“I have six times as many Twitter followers as all the other candidates combined, but it didn’t count because if it counted I’d still be a candidate; since I can’t be a candidate that can’t count.”
— Newt Gingrich, whining in August of 2011 that the media was ignoring his massive Twitter following, which at one point supposedly numbered over 1.3 million people. It turned out 90 percent of those dedicated ‘followers’ were fakes, phony names provided by a firm the Gingrich campaign hired to make him look popular. This little anecdote summarizes the bottomlessly deceptive and slimy thing that is Newt.
”She’s not young enough or pretty enough to be the wife of a president. And besides, she has cancer.”
— Newt Gingrich in 1980, telling a friend the reasons he was divorcing his first wife.

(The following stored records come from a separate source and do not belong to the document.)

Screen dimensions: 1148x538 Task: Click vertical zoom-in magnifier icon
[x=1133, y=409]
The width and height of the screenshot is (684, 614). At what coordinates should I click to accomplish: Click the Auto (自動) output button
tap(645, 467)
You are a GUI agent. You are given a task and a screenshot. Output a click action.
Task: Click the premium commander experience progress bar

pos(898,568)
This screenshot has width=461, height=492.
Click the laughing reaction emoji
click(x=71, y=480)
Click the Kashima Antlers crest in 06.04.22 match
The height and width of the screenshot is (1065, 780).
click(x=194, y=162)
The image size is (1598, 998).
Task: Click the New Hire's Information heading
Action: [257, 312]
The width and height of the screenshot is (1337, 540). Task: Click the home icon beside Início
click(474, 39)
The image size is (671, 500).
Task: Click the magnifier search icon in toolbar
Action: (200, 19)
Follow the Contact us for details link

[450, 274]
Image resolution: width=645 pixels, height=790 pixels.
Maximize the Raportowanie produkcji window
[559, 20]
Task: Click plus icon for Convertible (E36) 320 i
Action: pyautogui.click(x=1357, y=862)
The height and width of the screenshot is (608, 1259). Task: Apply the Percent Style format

“Newt Gingrich is so pro-marriage, he can’t stop doing it. He is so morally upright, that he’s only had sex after he was married. Just not always to the woman he was married to.”
— Stephen Colbert
”I have two grandchildren — Maggie is 11, Robert is 9. I am convinced that if we do not decisively win the struggle over the nature of America, by the time they’re my age they will be in a secular atheist country, potentially one dominated by radical Islamists and with no understanding of what it once meant to be an American.”
— Newt Gingrich, March 2011
“Newt Gingrich said he’s afraid America will become an atheist country dominated by radical Islamists. Right. Our big problem could be religious atheists, almost as bad as pacifist warmongers. If they hook up with the communist capitalists we’re screwed.”
— Jay Leno
”There’s no question at times of my life, partially driven by how passionately I felt about this country, that I worked far too hard and things happened in my life that were not appropriate.”
— Newt Gingrich in 2011, weaseling as only Gingrich can on why he cheated on his first two wives.
“In a new interview, Newt Gingrich says he cheated on two of his wives because he was too consumed with love for his country. Yeah, apparently he misunderstood the phrase, ‘Please rise for the Pledge of Allegiance.'”
— Conan O’Brien
“It’s his last round-up, his last rodeo (in which he’s played the clown), his last hurrah, his last campaign. White-haired Newt Gingrich, at 68, has so much mud stuck to him after this final effort at the presidency that he will never be remembered as anything more than the national political joke he’s always been. Many in the media start laughing just at the mention of his name. He’s now a pundit punchline, calling up images of slimy charge-account jewelry, a silly elephant costume, sleazy marital hypocrisy and slaphappy moon bases.”